Prisma で最初に感じた「カルチャーショック」

  1. Timezone の罠
    Laravel では Carbon(DateTime) が自動でアプリのタイムゾーンを適用してくれるため、ユーザーの表示用の時間は常に JST(Asia/Tokyo)で扱えました。

しかし Prisma では:

DB(UTC) ↔ Prisma(UTC) ↔ フロントエンド(UTC)

アプリケーション側で意識的にタイムゾーン変換をしないとすべて UTC。
これにより、画面表示がすべて9時間ズレたタイムスタンプになってしまいました。

→ 結局 dayjs や date-fns-tz を導入し、手動で変換する羽目に。

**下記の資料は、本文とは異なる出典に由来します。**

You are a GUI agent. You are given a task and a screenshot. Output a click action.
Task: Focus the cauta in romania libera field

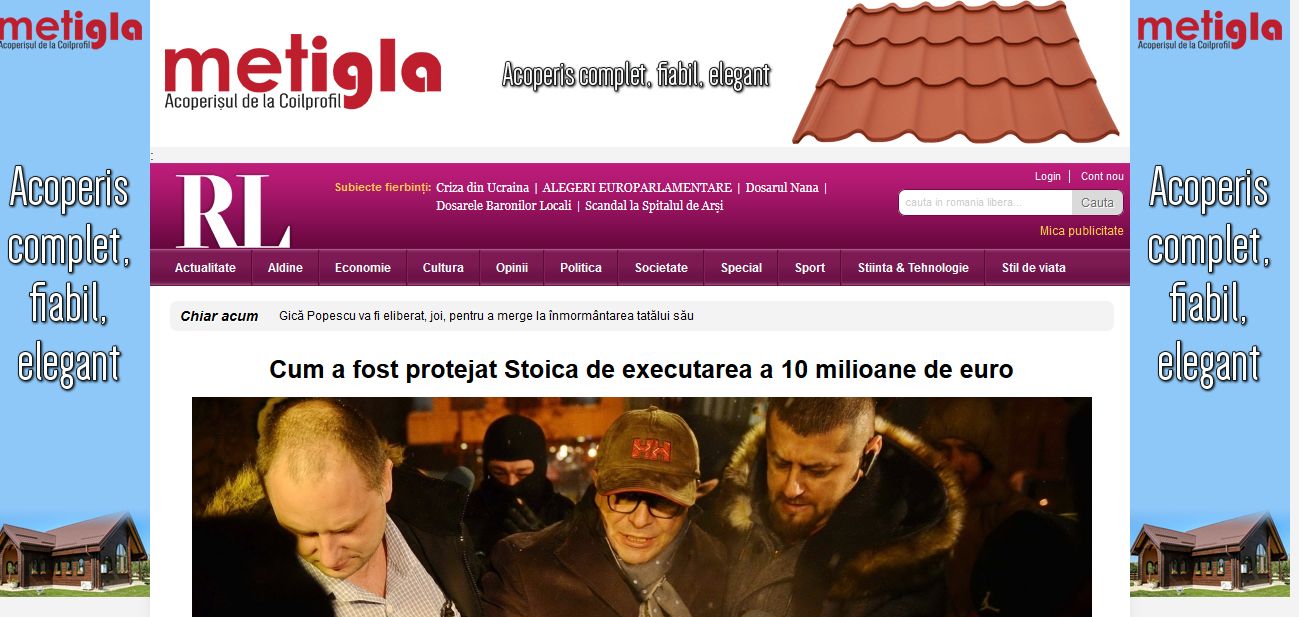[x=985, y=203]
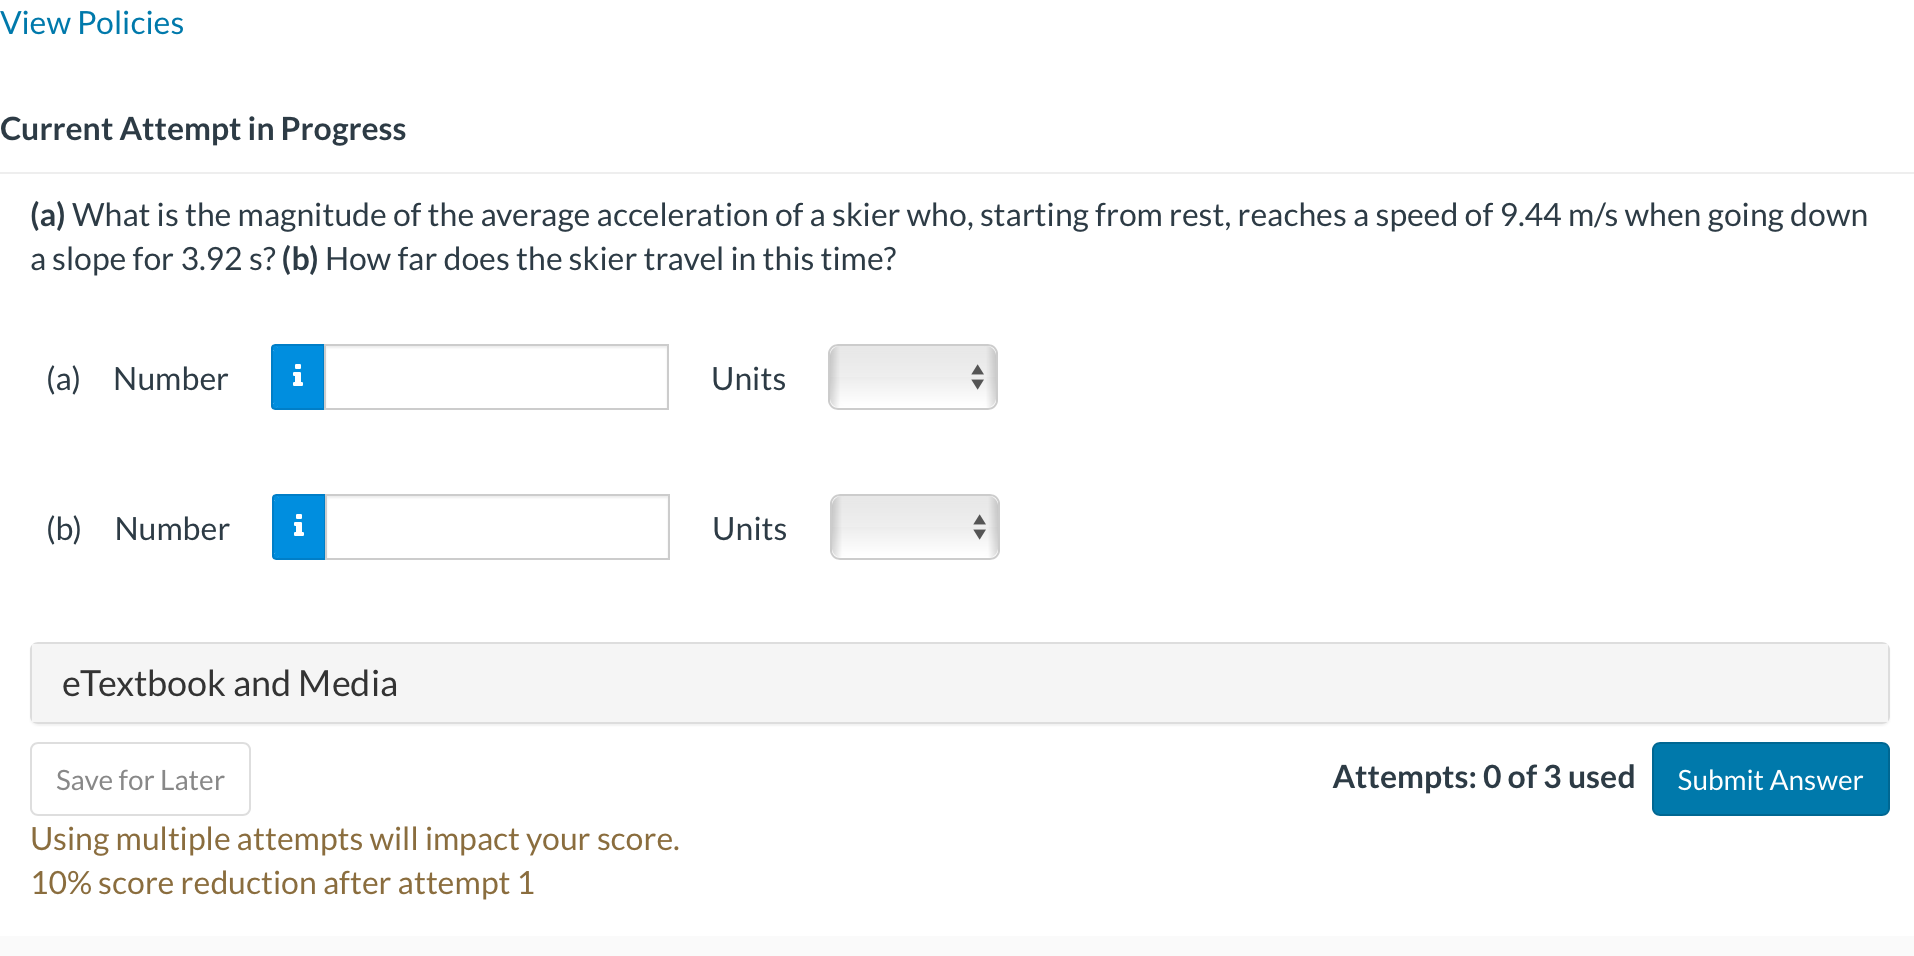Click the Units label for part (b)
This screenshot has height=956, width=1914.
[749, 529]
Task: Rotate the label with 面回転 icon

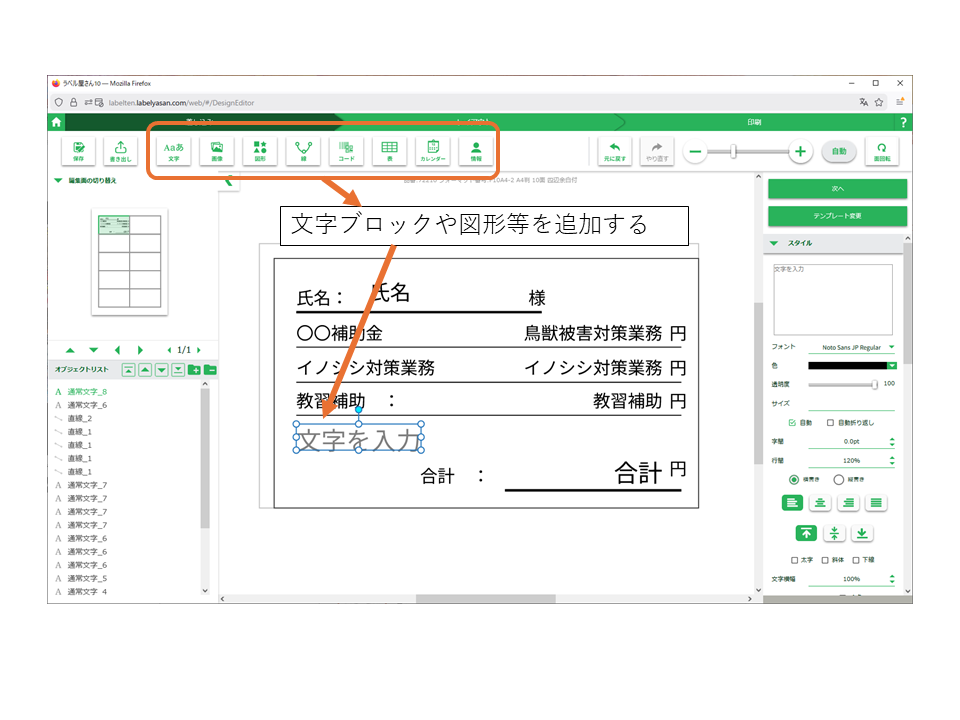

  1. deletedAt(ソフトデリート)の扱い
    Laravel Eloquent の場合:
User::where('active', true)->get(); // 自動的に deleted_at 除外

Prisma では除外されない。

await prisma.user.findMany({ where: { active: true } }); // 削除済みも出てくる

そのため、毎クエリに:

where: { deletedAt: null }

を明示的に書かなければならない。

→ ソフトデリートの文化が違う

  1. クエリビルダーの不自由さ
    Eloquent のように:
User::where('active', true)->with('profile')
  ->orderBy('created_at', 'desc')->get();

これが Prisma では型の壁と構文の制限で毎回書き直し。
チェーンビルダーは存在しないので、ついに独自でラッパー(ヘルパー)を作り始めた。

OSS「Prisma Relation Helper Generator」を開発

Prisma の制約を乗り越えるため、以下のような Laravel Eloquent 風のクエリビルダーを自動生成する OSS を作成。

注記:下記は未実装ですが、次回バージョンにて展開予定

const user = await UserHelper
    .where({ name: "Taro" })
    .with('profile')
    .orderBy('id', 'desc')
    .first();

自動生成なので、Prisma スキーマを書き換えればヘルパーも再生成可能。

GitHub
https://github.com/sakumoto-shota/prisma-relation-helper-generator

目標

  • Prisma に Eloquent チェーンの書き心地を導入
  • Nuxt + Prisma でも Laravel ライクな開発体験を実現

結論

  • Prisma は型安全・速度・フロントエンド親和性は素晴らしいが 学習コストと文化の違いが大きい。
  • Laravel の甘やかしに慣れていると最初は絶望する。
  • しかし自分でラッパーを書く自由度があるのも Prisma の魅力。
  • 今後も Laravel の良いところを Prisma 世界に持ち込んでいきたい。